『オーレリア・シュタイナー』バンクーバー、海岸の木材置き場
『オーレリア・シュタイナー』ヴァンクーヴァー篇パリ篇
『オーレリア・シュタイナー』ヴァンクーヴァー篇では、メルボルン篇では曖昧だったユダヤ性が(一層)明確に現れる。ここではオーレリアは父に向かって手紙を書く。窓の外には海があり、嵐で海は荒れている。父は強制収容所で娘のためにスープを盗んだとして白い矩形の広場で吊るされた。しかし痩せすぎているために死にきれない。彼は人々に娘に食べ物をやってくれるよう、犬に与えてしまわぬよう叫ぶ。いつまでも死なない男はスキャンダルとなり、ようやく三日後に銃弾を撃ち込まれて死ぬ(『緑の眼』所載「書かれたイマージュ」によれば、このエピソードはエリ・ヴィーゼルの『夜』から採られた)。母もまた娘を生んで死ぬ。母(彼女もまたオーレリア・シュタイナーと呼ばれる)は十八歳である。手紙の書き手である方のオーレリアは港で水夫に出会い、彼にオーレリアという名を教え、紙に書き、手渡す。映画版では、ノルマンディーの海岸、その木材搬出所の廃墟、とある部屋の内部の映像、オーレリア・シュタイナーの文字、200095という数字が映し出される。語られる内容も過酷で、それだけに硬質なモノクロ(前作のカラーに対し、本作はモノクロ)がふさわしい印象だ。打ち捨てられた木材搬出所をゆっくりと横移動で捉えるカメラの視界に、雑草がまばらに生えた引き込み線路が映りこむ。それはまるで、かつての強制収容所跡のように見える。日常的な風景の中にいきなり現れる強制収容所。父の吊るされた白い矩形の広場は白いページでもあり、舞台でもあるという。デュラス自身は言及していないが無論スクリーンででもあるだろう。文字の書かれる紙、劇の演じられる舞台、そして映画が映写されるスクリーンはみな、作家としての、戯曲家としての、映画作家としてのデュラスの主戦場でもある。そこは死の影の射す場所でもあるのだ。また、もはや言うまでもないことかもしれないが、ここにもアイデンティティの揺らぎがある。テクスト版では最後に、私はオーレリア・シュタイナー、教授をしている両親と共にヴァンクーヴァーに住んでいる、と明かされる。死んだのは、では父母ではないのか。オーレリアとは母のことなのか、手紙を書く彼女のことなのか。

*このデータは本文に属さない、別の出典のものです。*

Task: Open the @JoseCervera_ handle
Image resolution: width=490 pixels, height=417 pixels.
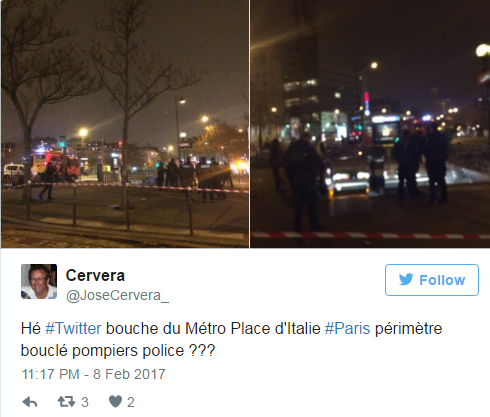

『オーレリア・シュタイナー』パリ篇では、オーレリアはパリの、森を見下ろすとある塔の中に老女といる。外は戦争である。老女は入り口に陣取り、ドイツ兵が入ってきたら撃つために銃を持って座っている。他には飢えた狂気の猫がいるばかり。オーレリアの母(彼女もまたオーレリア・シュタイナーという名だ)はユダヤの女王で白人が彼女を連れ去った。オーレリアは連れ去られる直前に老女に娘を委ねたのだ。作品は彼女たちの待機のまま終わる。「私はオーレリア・シュタイナー。私は両親が教授をしているパリに住んでいる。私は十八歳だ。私は書く」。